- [TEXTO DE LECTURA]:
- - -

Como puede verse, el reto es de dimensiones colosales. Pero ha de asumirse con entereza y voluntad si de verdad aspiramos a que las cosas puedan llegar a ser mejores en un futuro a mediano plazo. No nos queda otro recurso que esperar con confianza que quienes hayan de asumir las riendas sociales de aquí en adelante, estén realmente a la altura de esta importante misión. Solo de esta manera lograremos alcanzar los nobles propósitos de paz y concordia para todos. El gran interrogante es: ¿Será posible? Solo el tiempo lo dirá.

LA ENCRUCIJADA DE LA EDUCACIÓN

Los problemas de la educación en nuestro país no son de factura reciente. Desde tiempos casi inmemoriales el acto que conlleva la formación intelectual, alfabetización y culturización de la gente se ha visto envuelto en un enmarañado proceso en el que se han conjugado intereses de diversa índole, tales como lo social, económico, político y, por qué no, también lo cultural. Desconociendo la importancia que tiene, para el desarrollo de la nación, educar debida y adecuadamente al pueblo, sucesivos gobiernos han mirado esta tarea con escaso interés y se han convertido en los principales responsables de la crisis actual. Ahora, frente a la incontrovertible realidad, los funcionarios se “rasgan las vestiduras” y se estremecen inquietos en sus cargos, pero tan solo porque les asusta llegar a perderlos, no porque en serio les preocupe una verdad de a puño que bien podía percibirse desde tiempo atrás, pero ante la cual todos hasta ahora, sin excepción, prefirieron desviar discretamente la mirada.

A partir de la entronización de la Ilustración, fue evidente para todas las comunidades, pueblos y naciones que era necesario instruir al individuo para que ello redundara en el progreso del conglomerado. Cabe entonces preguntarse cómo pudo llegar a ser posible que tan apremiante asunto se haya dejado de lado y haya sido arrojado al fondo de la tabla de prioridades. Era un hecho que había que educar al pueblo. Pero, si bien de manera más bien especulativa, podemos suponer que, poco a poco, en las mentes de líderes y dirigentes, seguramente fueron apareciendo oscuras inquietudes frente a las implicaciones de diverso orden que podían derivarse de la aplicación indiscriminada de tan loable principio.

La primera consideración era, por supuesto, el elevado costo y el ingente consumo de recursos que serían necesarios para poner en práctica un proyecto masivo de magnitud hasta entonces desconocida. ¿Quién querría disminuir sus beneficios económicos para favorecer a las masas?

- - -

- [DATOS REGISTRADOS]:
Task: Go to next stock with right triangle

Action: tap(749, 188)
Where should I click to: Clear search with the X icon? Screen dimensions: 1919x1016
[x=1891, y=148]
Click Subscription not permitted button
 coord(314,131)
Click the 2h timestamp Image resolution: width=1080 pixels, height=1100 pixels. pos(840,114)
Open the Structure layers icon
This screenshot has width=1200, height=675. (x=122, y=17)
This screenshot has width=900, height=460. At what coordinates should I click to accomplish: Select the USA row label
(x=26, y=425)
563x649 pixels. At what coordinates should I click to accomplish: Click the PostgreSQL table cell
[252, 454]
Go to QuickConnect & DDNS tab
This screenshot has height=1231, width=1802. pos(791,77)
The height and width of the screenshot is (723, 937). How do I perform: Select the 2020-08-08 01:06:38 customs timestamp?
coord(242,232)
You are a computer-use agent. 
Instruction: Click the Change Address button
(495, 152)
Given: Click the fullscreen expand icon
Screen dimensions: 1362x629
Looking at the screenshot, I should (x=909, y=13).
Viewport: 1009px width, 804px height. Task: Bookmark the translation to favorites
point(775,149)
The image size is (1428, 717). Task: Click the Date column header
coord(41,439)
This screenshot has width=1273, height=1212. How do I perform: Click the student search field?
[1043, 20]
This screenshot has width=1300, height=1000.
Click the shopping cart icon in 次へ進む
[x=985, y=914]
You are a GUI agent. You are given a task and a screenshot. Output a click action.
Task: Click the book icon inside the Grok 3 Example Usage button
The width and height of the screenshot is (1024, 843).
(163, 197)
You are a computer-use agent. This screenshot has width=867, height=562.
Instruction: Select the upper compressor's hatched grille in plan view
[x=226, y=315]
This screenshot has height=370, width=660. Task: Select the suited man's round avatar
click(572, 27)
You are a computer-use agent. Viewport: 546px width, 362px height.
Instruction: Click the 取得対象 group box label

- - -

Escribe la continuación del texto sobre la educación a partir de su última oración. Los registros proceden de una fuente distinta a la del texto.

- [RESPUESTA]:
Un segundo motivo de preocupación radicaba en lo social. Valga recordar que, durante toda la Edad Media y una buena parte de la Edad Moderna, el acceso a un proceso de formación intelectual y, por ende, al conocimiento, fue una exclusividad del clero y de una muy selecta minoría laica, quienes se beneficiaban enormemente del statu quo y, por lo consiguiente, apoyaban con su ideología y su manera de actuar las condiciones existentes, representadas en el saber de unos pocos y la ignorancia supina de muchos. Un ejemplo que nos ilustra el pensamiento extremo y recalcitrante a que se llegó, fue el nacimiento, en diversos momentos de la historia de la humanidad, de sociedades secretas a las cuales el ingreso estaba drásticamente restringido y cuyo único objetivo era alcanzar un conocimiento que tan solo se brindaba a los iniciados y que garantizaba el ejercicio de un poder casi omnímodo sobre sus semejantes. (Hemos de recordar, sin ir más lejos, que en el imaginario judeo-cristiano, la única prohibición impuesta en el Jardín del Edén era “comer del fruto del árbol de la ciencia del bien y del mal”; es decir, acercarse al conocimiento. Si nuestros Primeros Padres querían vivir eternamente felices, debían mantenerse voluntariamente en un dichoso estado de ignorancia. Tal es lo que, por años, se nos ha inculcado con las primeras letras.)

Un tercer ángulo de apreciación tiene que ver fundamentalmente con las relaciones de los medios de producción. Si se tiene en cuenta el hecho cierto de que la educación es un elemento altamente condicionante del comportamiento y de las expectativas, el que la masa iletrada que conformaba una fuerza de trabajo abundante, auto reproductiva y barata, buscara a través de la educación unas mejores condiciones de vida, era algo que no dejaba de quitarles el sueño a los integrantes de las clases más favorecidas. (Ya en pleno siglo XX, un destacado estadista e intelectual afirmó sin sonrojo que: “si educamos a los emboladores, ¿quién nos va a lustrar los zapatos en las esquinas?”).

Por último, una tercera causa de desasosiego para quienes detentaban el poder tenía que ver con lo político. Siempre era más fácil manipular a una masa de seres ignorantes, luego: ¿convenía sacarlos de su ignorancia?

De esa manera, calladamente, como quien no quiere la cosa, la educación se fue convirtiendo en un privilegio exclusivo de una minoría. Se diseñaron y pusieron en práctica, claro está, programas que se ofrecieron al pueblo con la intención de mostrar un principio de equidad, pero que de ninguna manera llegaron nunca a convertirse en una herramienta real y significativa que abriera el camino de la superación a las grandes multitudes. Esa no era la idea, por supuesto.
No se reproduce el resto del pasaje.